Vali Yardımcısı Cafer Akyüz, "Şişli Belediyesi ile anlaşmalı otopark işleticisi olan firma arasındaki sözleşmenin, gerek süresinin bitmesi gerekse halktan gelen şikayetler nedeniyle yenilenmediği, firmaya ait parkomat makinalarının da sökülerek firma görevlilerinin park yerlerinden uzaklaştırıldıkları anlaşılmıştır" diyor.
* * *
İyi olmuş. Ama bu İstanbul'da otopark mafyasının sadece bir örneği idi.
Yeterince park yeri olmayan İstanbul'daki hastalıklı ortamda bu tür çözümler elbette yetersiz. Önce belediyeler park yeri sorununu çözmeli.
Sonra buraları kendini otopark görevlisi ilan edenlere bırakılmamalı.
Ayrıca park yerleri ne polisi ticarete karıştıran Trafik Vakfı gibi kuruluşlara, ne de ne idüğü belirsiz kişilere verilmeli.
Bunların tümü sakıncalı çözümler.
Doğru çözüm ise ayrı bir yazı konusu olacak kadar ayrıntılar içeriyor.
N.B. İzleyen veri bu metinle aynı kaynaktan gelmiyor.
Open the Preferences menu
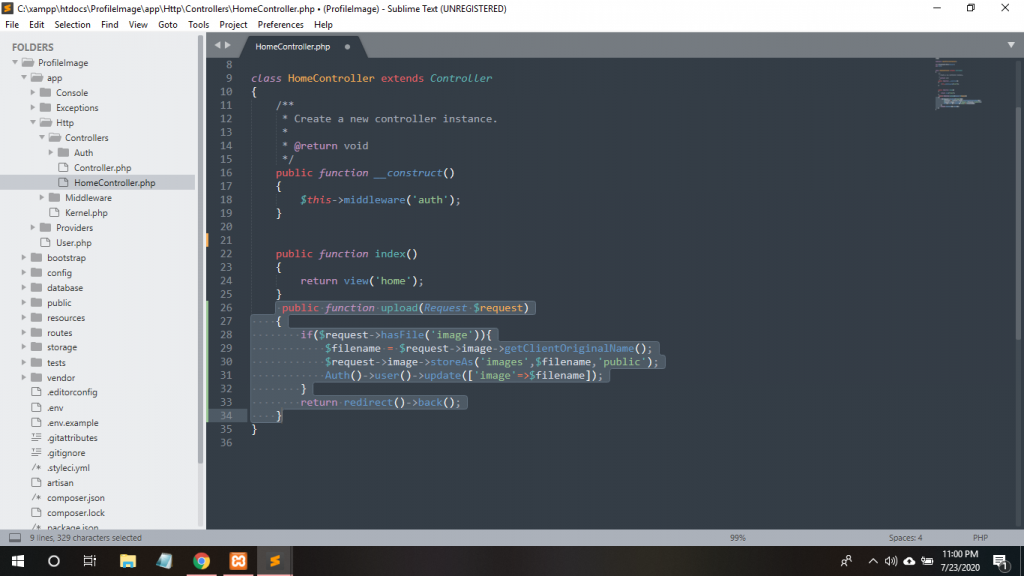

Onu da önümüzdeki günlerde konuşalım...
Günlük hayata dönüş
Deprem sonnrasında uzmanlar ısrarla gündelik yaşama dönüşü tavsiye etmekte.
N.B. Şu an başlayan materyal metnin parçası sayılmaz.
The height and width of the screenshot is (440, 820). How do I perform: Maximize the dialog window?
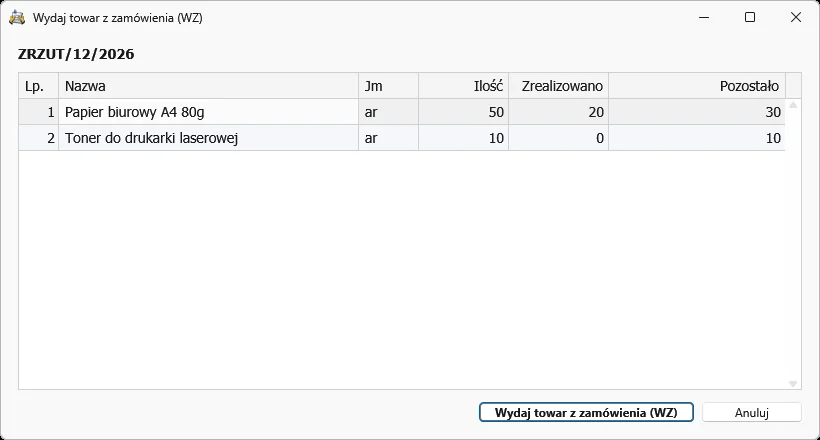pyautogui.click(x=750, y=17)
Bunun tedavi edici bir yanı olduğu muhakkak. Acılar, önünde sonunda bir biçimde sarılıyor. Depremi unutmamak elbette önemli. Ancak, sürekli bir depresyon halinde yaşamak hayatın gerçeğine aykırı.
* * *
İstanbul'da hayatın normalleşmesi bugünlerde başladı.
Bunun önemli işaretlerinden biri de, kentin eğlence mekánlarının yavaş yavaş da olsa devreye girmesi.
Bunlardan biri, Divan Oteli'nin giderek klasikleşen barı, Kehribar'ın açılışı oldu.
Aslında açılış 16 Eylül'de yapılacaktı. Otel yönetimi, yaşanan son sarsıntı nedeniyle bunu 23 Eylül perşembe akşamına erteledi.
Sonunda bu açılış, biraz buruk bir havada da olsa, yapıldı.
* * *
İnsanın özellikle akşamüstü iş çıkışında birkaç dostuyla buluşup birkaç kadeh içki içerek sohbet etmesi kadar hoş bir şey olamaz. Böyle mekánlar bir buluşma, sohbe etme, moda deyimiyle "günün yorgunluğunu atma" açısından da önemli.
Kehribar'da bütün bunlara eşlik eden hoş bir müzik de var. Tayfun Balarısı ve Mine belki bazıları için yeni keşfedilecek sanatçılar olabilir. Ama kimse İlhan Gencer'i tanımadığını söyleyemez. Bu üçlünün gece boyu süren tatlı müziği mekána apayrı bir hava katmakta.
Kehribar, önümüzdeki güz ve kış günlerinde, Taksim civarından geçenlerin önemli bir uğrak yeri olacağa benziyor.